**WHAT IS NEEDED**:
The lines to reproduce from the material below are those from the one containing "Task: Expand the Other folder" through the one containing "This screenshot has height=602, width=1080.", both included; write them out exactly and add nothing.

**GIVEN DATA**:
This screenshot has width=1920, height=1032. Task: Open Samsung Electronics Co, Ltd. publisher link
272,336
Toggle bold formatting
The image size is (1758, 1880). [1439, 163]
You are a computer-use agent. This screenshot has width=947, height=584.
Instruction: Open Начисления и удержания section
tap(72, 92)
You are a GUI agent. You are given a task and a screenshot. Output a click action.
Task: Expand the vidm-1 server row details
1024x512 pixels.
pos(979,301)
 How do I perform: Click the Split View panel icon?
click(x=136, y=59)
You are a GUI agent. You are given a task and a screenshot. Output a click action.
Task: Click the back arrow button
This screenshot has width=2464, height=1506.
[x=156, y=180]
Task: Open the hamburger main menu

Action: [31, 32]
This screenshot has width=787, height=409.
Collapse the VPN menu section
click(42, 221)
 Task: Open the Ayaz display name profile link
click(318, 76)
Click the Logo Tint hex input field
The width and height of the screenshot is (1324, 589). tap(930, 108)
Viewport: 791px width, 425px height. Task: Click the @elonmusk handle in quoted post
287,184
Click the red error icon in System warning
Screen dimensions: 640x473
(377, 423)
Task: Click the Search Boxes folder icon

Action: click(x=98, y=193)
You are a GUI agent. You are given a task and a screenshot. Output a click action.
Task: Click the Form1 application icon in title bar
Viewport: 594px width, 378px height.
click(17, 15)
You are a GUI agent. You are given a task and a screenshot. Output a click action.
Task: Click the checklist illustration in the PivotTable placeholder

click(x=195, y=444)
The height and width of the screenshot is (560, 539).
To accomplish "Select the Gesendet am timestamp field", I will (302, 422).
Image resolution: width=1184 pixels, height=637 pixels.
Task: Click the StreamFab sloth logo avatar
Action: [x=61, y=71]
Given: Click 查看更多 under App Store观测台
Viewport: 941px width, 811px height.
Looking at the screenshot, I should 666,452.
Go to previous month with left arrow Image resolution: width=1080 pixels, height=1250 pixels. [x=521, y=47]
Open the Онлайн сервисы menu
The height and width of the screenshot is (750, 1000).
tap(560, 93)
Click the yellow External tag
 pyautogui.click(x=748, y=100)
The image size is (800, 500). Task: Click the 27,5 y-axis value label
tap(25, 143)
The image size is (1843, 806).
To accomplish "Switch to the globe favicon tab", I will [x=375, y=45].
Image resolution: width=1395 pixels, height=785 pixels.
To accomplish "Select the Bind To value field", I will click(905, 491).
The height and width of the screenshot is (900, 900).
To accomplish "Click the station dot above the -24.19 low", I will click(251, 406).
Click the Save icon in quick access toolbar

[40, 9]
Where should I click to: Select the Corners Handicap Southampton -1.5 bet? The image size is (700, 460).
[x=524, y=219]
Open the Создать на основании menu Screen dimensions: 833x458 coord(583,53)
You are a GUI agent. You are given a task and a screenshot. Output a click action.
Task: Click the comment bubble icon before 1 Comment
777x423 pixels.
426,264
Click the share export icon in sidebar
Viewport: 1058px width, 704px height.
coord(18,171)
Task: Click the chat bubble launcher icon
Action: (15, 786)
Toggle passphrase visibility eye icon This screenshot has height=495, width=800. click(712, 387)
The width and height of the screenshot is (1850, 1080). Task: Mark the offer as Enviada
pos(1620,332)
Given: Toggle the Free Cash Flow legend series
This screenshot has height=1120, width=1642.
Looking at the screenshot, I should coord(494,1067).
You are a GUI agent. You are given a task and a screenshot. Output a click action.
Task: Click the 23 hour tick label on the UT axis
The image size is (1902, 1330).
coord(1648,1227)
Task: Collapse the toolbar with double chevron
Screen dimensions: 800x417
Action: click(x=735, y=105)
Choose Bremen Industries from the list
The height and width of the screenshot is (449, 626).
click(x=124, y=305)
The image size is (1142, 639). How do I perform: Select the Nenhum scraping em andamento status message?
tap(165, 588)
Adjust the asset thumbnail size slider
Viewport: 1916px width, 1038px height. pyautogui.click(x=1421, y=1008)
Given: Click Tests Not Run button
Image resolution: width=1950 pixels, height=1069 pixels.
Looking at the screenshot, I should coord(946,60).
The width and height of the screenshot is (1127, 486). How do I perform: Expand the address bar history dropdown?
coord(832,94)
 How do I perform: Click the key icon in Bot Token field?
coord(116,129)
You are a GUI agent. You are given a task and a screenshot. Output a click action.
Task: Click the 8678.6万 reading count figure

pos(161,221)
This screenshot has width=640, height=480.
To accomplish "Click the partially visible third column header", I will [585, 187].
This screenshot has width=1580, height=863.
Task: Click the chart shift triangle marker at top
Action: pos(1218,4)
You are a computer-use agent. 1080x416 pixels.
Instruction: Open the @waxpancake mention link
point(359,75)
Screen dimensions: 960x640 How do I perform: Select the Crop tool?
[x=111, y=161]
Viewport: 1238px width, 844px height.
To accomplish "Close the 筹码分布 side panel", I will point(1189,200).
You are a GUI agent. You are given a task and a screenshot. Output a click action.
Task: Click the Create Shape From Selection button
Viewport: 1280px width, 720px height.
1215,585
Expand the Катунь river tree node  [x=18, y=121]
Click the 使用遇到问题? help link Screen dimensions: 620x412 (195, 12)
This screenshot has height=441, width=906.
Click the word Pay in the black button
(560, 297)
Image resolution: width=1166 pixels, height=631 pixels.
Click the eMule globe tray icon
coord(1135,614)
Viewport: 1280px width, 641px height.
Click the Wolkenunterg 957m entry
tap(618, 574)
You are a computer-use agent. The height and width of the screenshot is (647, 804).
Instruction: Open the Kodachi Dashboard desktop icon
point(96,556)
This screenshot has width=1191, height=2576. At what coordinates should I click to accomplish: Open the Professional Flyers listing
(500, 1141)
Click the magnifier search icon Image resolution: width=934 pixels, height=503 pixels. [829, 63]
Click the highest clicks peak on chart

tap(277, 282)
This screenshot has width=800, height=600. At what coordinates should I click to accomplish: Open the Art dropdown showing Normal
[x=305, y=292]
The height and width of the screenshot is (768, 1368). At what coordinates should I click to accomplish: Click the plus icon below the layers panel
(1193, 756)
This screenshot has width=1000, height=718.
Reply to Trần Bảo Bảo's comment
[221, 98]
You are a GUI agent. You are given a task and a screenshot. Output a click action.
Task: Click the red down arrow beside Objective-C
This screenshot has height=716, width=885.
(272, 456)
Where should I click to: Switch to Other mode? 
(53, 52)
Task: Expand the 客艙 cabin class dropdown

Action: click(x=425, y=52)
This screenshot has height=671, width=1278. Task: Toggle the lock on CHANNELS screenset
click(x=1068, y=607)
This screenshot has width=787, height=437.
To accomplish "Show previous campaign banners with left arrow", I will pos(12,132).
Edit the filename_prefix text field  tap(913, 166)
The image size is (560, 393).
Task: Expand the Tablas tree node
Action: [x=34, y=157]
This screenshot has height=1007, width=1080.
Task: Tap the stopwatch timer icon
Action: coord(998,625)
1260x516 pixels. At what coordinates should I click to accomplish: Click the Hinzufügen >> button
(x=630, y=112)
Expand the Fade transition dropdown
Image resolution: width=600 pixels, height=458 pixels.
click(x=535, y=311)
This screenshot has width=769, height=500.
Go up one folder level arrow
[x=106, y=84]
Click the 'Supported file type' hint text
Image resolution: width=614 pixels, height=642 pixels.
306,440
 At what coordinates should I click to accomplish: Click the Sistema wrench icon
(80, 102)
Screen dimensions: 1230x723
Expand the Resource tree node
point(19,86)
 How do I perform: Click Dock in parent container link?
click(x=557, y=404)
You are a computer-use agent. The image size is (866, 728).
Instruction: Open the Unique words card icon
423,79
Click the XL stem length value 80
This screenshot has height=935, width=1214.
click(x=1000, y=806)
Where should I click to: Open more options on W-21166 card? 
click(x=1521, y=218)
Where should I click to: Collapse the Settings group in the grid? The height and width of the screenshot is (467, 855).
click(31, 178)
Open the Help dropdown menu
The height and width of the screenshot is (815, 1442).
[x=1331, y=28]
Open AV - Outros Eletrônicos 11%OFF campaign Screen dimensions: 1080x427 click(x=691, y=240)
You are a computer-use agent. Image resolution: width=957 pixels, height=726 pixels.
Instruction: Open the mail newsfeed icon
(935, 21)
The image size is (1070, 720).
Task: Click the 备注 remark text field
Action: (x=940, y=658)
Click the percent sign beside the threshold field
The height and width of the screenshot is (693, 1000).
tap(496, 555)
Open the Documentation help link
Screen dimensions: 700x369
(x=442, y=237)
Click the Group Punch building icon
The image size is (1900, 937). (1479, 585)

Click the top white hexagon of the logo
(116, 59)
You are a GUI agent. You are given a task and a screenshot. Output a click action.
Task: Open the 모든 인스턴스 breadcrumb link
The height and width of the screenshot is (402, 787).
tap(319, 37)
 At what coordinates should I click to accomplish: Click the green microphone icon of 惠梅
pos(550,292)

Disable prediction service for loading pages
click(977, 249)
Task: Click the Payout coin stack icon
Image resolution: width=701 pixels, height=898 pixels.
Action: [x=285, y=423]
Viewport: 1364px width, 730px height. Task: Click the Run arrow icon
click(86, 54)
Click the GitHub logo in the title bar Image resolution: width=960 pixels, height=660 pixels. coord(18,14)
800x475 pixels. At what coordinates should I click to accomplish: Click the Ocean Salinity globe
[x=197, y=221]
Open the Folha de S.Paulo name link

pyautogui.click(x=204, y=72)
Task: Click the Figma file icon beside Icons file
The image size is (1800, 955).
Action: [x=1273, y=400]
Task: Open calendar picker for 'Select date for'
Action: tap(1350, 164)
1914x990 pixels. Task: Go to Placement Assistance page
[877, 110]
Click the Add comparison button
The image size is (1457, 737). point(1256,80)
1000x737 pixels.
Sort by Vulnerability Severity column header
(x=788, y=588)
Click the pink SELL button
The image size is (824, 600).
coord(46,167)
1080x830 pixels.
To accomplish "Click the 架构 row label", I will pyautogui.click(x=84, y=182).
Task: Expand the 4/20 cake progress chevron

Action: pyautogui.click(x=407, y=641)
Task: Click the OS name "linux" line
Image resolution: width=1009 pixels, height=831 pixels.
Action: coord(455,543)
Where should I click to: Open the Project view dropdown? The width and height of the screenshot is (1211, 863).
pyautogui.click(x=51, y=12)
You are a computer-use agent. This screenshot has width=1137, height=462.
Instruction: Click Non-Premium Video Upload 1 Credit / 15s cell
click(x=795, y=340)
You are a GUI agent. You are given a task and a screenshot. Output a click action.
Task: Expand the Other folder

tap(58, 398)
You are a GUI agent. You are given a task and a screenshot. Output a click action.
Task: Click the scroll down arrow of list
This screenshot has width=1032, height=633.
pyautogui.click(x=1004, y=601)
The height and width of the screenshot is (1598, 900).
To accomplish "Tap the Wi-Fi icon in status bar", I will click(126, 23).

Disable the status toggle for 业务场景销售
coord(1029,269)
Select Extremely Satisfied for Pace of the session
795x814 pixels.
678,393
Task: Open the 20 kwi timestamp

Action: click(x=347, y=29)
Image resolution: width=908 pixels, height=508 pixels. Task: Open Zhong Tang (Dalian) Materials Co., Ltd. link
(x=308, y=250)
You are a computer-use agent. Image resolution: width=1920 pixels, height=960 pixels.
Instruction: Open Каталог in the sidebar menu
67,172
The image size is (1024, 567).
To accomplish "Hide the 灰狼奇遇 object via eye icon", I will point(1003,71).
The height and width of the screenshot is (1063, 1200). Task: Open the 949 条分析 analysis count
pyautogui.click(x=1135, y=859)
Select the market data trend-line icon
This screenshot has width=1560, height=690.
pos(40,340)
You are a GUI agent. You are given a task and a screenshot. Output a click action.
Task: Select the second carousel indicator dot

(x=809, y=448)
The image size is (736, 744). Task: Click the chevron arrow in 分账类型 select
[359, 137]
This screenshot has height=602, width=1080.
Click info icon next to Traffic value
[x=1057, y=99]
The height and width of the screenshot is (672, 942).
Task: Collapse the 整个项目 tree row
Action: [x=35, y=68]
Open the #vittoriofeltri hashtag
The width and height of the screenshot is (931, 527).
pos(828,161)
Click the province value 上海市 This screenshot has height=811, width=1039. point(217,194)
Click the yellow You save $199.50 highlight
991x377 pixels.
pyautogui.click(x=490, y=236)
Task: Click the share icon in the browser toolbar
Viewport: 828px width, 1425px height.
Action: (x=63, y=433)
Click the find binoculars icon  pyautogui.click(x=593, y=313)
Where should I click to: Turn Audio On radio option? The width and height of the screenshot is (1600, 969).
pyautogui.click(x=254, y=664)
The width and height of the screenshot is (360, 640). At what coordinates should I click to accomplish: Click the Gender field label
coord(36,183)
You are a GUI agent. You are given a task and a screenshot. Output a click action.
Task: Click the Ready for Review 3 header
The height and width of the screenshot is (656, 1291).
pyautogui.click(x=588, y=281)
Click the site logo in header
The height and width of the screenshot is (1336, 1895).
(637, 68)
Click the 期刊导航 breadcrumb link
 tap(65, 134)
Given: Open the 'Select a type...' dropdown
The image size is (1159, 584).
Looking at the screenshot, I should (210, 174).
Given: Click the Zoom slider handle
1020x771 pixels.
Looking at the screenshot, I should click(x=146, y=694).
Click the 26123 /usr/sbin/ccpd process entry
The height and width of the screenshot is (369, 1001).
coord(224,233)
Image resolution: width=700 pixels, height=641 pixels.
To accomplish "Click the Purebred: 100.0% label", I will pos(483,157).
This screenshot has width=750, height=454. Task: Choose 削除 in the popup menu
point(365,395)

**REPLY**:
Task: Expand the Other folder

tap(58, 398)
You are a GUI agent. You are given a task and a screenshot. Output a click action.
Task: Click the scroll down arrow of list
This screenshot has width=1032, height=633.
pyautogui.click(x=1004, y=601)
The height and width of the screenshot is (1598, 900).
To accomplish "Tap the Wi-Fi icon in status bar", I will click(126, 23).

Disable the status toggle for 业务场景销售
coord(1029,269)
Select Extremely Satisfied for Pace of the session
795x814 pixels.
678,393
Task: Open the 20 kwi timestamp

Action: click(x=347, y=29)
Image resolution: width=908 pixels, height=508 pixels. Task: Open Zhong Tang (Dalian) Materials Co., Ltd. link
(x=308, y=250)
You are a computer-use agent. Image resolution: width=1920 pixels, height=960 pixels.
Instruction: Open Каталог in the sidebar menu
67,172
The image size is (1024, 567).
To accomplish "Hide the 灰狼奇遇 object via eye icon", I will point(1003,71).
The height and width of the screenshot is (1063, 1200). Task: Open the 949 条分析 analysis count
pyautogui.click(x=1135, y=859)
Select the market data trend-line icon
This screenshot has width=1560, height=690.
pos(40,340)
You are a GUI agent. You are given a task and a screenshot. Output a click action.
Task: Select the second carousel indicator dot

(x=809, y=448)
The image size is (736, 744). Task: Click the chevron arrow in 分账类型 select
[359, 137]
This screenshot has height=602, width=1080.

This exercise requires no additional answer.